Industry players and representatives from smaller exchanges have been contesting the new requirements for much of the past year, but to no avail. According to reported, now insiders expect around 40 of the estimated 60 cryptocurrency traders in the country to be forced to close.
The crux of their objection was the requirement that all exchanges demonstrate that they operate using real accounts at South Korean banks. The FSC justified these moves by arguing that there is strong customer demand for one more protection for their assets held on smaller crypto platforms. Yet South Korean banks have, for the most part, refused to engage in any risk assessment process for requesting exchanges, with the exception of the country’s four major trading platforms.
These four exchanges – Upbit, Bithumb, Korbit and Coinone – already account for more than 90% of South Korea’s total trading volume and in recent months experts have argued that the new FSC framework will be ready to further cement the crypto sector. of the country as a monopolized market.
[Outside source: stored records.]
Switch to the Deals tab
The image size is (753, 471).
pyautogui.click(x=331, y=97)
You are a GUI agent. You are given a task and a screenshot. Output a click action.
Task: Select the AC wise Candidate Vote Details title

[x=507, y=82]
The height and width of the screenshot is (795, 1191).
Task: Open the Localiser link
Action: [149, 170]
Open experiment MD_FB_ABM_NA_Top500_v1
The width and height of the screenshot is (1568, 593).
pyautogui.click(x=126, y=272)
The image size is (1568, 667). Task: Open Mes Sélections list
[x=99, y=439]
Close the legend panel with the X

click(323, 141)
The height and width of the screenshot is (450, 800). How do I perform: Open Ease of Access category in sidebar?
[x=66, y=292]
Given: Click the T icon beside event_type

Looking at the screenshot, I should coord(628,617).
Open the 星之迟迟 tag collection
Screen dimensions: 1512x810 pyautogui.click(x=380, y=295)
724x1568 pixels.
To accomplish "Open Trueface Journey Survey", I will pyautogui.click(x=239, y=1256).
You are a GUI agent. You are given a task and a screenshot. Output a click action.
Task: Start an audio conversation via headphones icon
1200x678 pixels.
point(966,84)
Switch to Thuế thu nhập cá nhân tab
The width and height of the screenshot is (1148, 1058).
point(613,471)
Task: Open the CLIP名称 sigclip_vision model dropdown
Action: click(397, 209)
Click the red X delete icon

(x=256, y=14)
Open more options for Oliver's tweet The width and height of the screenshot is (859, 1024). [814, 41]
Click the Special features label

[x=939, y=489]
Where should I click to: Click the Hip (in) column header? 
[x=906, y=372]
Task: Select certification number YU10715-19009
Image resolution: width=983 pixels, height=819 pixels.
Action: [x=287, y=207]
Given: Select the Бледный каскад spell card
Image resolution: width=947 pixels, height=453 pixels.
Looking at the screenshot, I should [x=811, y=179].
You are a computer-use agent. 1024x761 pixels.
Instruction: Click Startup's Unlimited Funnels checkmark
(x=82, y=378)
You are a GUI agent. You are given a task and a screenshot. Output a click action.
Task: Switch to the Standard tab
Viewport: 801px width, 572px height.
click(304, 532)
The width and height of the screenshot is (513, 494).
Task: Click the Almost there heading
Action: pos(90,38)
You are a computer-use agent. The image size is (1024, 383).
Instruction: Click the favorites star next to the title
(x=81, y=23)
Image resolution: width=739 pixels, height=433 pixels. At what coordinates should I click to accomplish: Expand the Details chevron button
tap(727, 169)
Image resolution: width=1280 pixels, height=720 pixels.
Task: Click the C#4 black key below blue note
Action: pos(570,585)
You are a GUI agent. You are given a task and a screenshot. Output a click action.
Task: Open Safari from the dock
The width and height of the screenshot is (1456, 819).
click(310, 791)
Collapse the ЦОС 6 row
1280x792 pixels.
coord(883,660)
Furthermore, estimates by Kim Hyoung-joong – professor and head of the Cryptocurrency Research Center at Korea University – predict that the mass closure will eliminate 42 “kimchi coins”, nickname for smaller altcoins listed on smaller platforms and traded with the won. Korean. Lee Chul-yi, head of local cryptocurrency exchange Foblgate, told the Financial Times that:
“A similar situation to a bank run towards maturity is expected, as investors will not be able to cash out their holdings of alt-coins listed only on smaller exchanges. […] They will suddenly find themselves poor. I wonder if the regulators can manage the side effects. “
With altcoins estimated to account for 90% of the volume traded in South Korean crypto markets, the FSC reportedly advised exchanges planning to stop their activities to notify their clients no later than September 17. . Cho Yeon-haeng, president of Korea Finance Consumer Federation, said customer protection is unlikely to be the priority for those exchanges facing an imminent closure and therefore expected “huge losses for investors” due to the freezing of assets and suspension of trading on smaller platforms.
Regulatory pressure will also affect international exchanges. This summer, Binance has already preemptively stopped trading pairs with Korean won to avoid limitations by the Korean authorities.
The new measures have been taken to curb Koreans’ enthusiasm for cryptocurrency trading, particularly from younger retail investors, who are apparently prone to borrowing large funds for trading as they struggle over suppressed wages. a frozen labor market and a real estate market that records constantly rising prices.